[Source data — start]
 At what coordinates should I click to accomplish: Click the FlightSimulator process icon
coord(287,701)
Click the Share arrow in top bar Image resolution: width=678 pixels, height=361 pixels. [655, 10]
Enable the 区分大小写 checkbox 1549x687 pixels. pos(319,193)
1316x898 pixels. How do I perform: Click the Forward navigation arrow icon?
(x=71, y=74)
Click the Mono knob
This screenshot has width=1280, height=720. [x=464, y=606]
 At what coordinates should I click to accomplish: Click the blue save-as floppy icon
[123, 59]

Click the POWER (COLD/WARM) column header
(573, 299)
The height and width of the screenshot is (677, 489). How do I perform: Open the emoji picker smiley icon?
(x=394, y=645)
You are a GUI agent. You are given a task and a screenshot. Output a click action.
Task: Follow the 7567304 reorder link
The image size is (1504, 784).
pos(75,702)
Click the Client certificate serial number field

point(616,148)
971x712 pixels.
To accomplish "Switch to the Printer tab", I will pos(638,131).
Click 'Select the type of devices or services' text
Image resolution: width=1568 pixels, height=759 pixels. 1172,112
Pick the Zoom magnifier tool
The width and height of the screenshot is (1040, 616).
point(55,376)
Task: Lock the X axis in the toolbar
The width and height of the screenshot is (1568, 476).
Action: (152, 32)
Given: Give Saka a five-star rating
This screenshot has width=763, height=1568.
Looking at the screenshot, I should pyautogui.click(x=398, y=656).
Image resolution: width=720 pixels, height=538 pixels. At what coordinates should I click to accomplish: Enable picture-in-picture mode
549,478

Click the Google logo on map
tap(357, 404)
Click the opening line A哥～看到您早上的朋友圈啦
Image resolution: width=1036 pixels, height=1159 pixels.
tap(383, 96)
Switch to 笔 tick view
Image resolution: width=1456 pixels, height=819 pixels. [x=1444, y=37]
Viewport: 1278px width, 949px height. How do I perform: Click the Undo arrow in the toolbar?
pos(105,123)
[Source data — finish]
▸ What needs to be done
Every record above should be copied exactly.

▸ Reply
 At what coordinates should I click to accomplish: Click the FlightSimulator process icon
coord(287,701)
Click the Share arrow in top bar Image resolution: width=678 pixels, height=361 pixels. [655, 10]
Enable the 区分大小写 checkbox 1549x687 pixels. pos(319,193)
1316x898 pixels. How do I perform: Click the Forward navigation arrow icon?
(x=71, y=74)
Click the Mono knob
This screenshot has width=1280, height=720. [x=464, y=606]
 At what coordinates should I click to accomplish: Click the blue save-as floppy icon
[123, 59]

Click the POWER (COLD/WARM) column header
(573, 299)
The height and width of the screenshot is (677, 489). How do I perform: Open the emoji picker smiley icon?
(x=394, y=645)
You are a GUI agent. You are given a task and a screenshot. Output a click action.
Task: Follow the 7567304 reorder link
The image size is (1504, 784).
pos(75,702)
Click the Client certificate serial number field

point(616,148)
971x712 pixels.
To accomplish "Switch to the Printer tab", I will pos(638,131).
Click 'Select the type of devices or services' text
Image resolution: width=1568 pixels, height=759 pixels. 1172,112
Pick the Zoom magnifier tool
The width and height of the screenshot is (1040, 616).
point(55,376)
Task: Lock the X axis in the toolbar
The width and height of the screenshot is (1568, 476).
Action: (152, 32)
Given: Give Saka a five-star rating
This screenshot has width=763, height=1568.
Looking at the screenshot, I should pyautogui.click(x=398, y=656).
Image resolution: width=720 pixels, height=538 pixels. At what coordinates should I click to accomplish: Enable picture-in-picture mode
549,478

Click the Google logo on map
tap(357, 404)
Click the opening line A哥～看到您早上的朋友圈啦
Image resolution: width=1036 pixels, height=1159 pixels.
tap(383, 96)
Switch to 笔 tick view
Image resolution: width=1456 pixels, height=819 pixels. [x=1444, y=37]
Viewport: 1278px width, 949px height. How do I perform: Click the Undo arrow in the toolbar?
pos(105,123)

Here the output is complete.